Guía para ponerse al día en materia de protección de datos. La figura del delegado de protección de datos (Febrero, 2018)
A partir del 25 de mayo de este año, los errores que se comentan al respecto pueden resultar muy caros ya que el Plan de Protección de Datos será obligatorio y las sanciones contenidas en él son mucho más duras, llegando a multas de hasta 20 millones de euros o del 4% del volumen de negocio total anual. Es por este motivo que los expertos recomiendan ponerse al día antes de que llegue la fecha límite.
Algunas de las principales novedades de este nuevo RGPD son las siguientes:
- Análisis de riesgos: el programa estándar ya no sirve y en el caso de tratamiento de datos especialmente sensibles es necesario llevar a cabo un análisis de riesgos y de evaluaciones de impacto.

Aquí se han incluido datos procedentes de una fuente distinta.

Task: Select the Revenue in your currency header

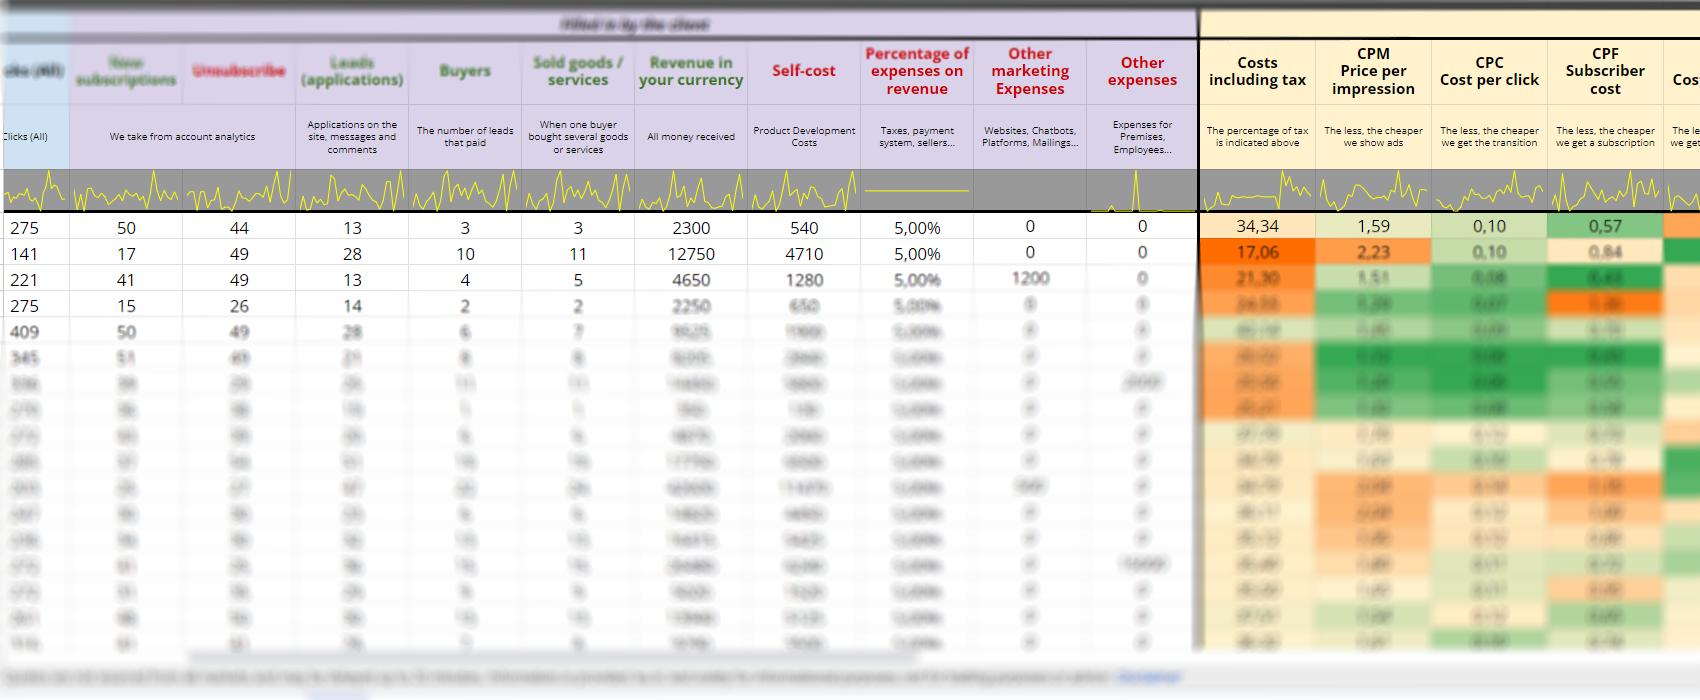Action: pos(691,72)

- Almacenamiento de datos: los datos han de almacenarse siempre de manera anónima y bajo seudónimo.
- Obtención del consentimiento: ya no es posible el tratamiento de datos basado en el consentimiento tácito, es necesario disponer siempre del consentimiento expreso, explícito y específico de los interesados.
- Información más completa: la información que se dé a los usuarios debe ser mucho más completa, detallada y específica. Podrá darse en dos etapas, una primera con la información más básica en el momento de la obtención del consentimiento, y después una información adicional específica y detallada.

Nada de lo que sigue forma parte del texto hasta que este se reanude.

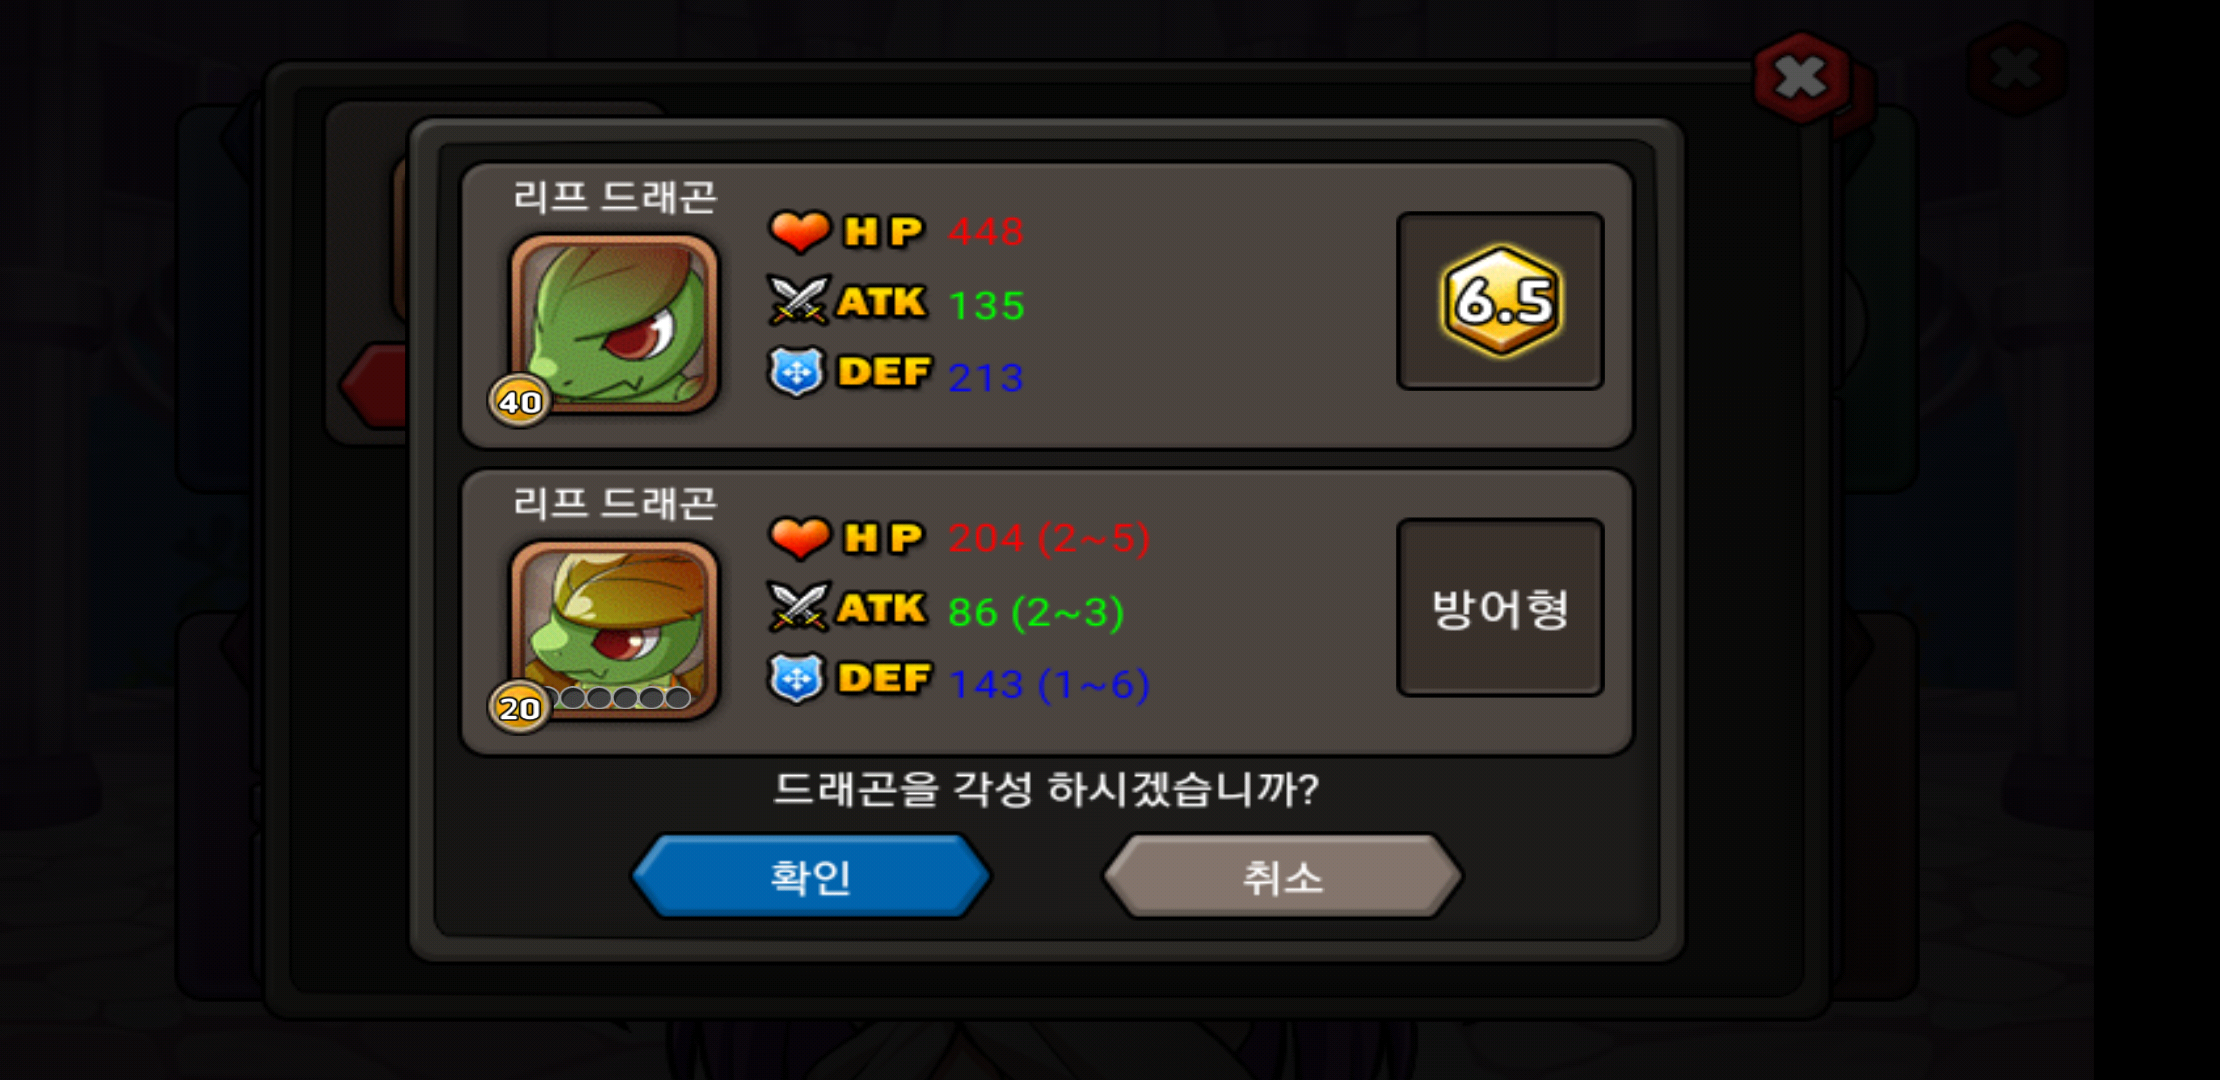Click the HP 204 (2~5) stat value

[x=1049, y=539]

- Ejercicio del derecho de los interesados: se añaden nuevos derechos de los interesados como el derecho a la portabilidad de los datos o el derecho al olvido. Los responsables del tratamiento han de empezar a implementar sistemas y mecanismos a fin de facilitar a los interesados el ejercicio de estos derechos.
- Brechas de seguridad: siempre que haya cualquier problema de seguridad hay que comunicarlo a la Agencia Española de Protección de Datos (AEPD), pero también a los propios interesados cuando se hayan puesto en peligro sus derechos y libertades.
- Un nuevo profesional: se ha profesionalizado la tarea que hasta ahora realizaba el responsable de datos. Para ello se ha creado la figura del Delegado de Protección de Datos (Data Protection Officer). Su presencia es obligatoria tanto para los organismos públicos como para las empresas cuya actividad suponga la observación sistemática y habitual de datos a gran escala de categorías especiales de datos y de datos relativos a condenas e infracciones penales. La Agencia Española de Protección de Datos (AEPD) emitió el pasado 16 de enero la primera autorización a ANF Autoridad de Certificación (ANF AC) que podrá certificar la idoneidad de todos los expertos que aspiren a ser Delegados de Protección de Datos. La AEPD ha detallado también el perfil del profesional que aspire a cubrir el puesto, así como las competencias requeridas.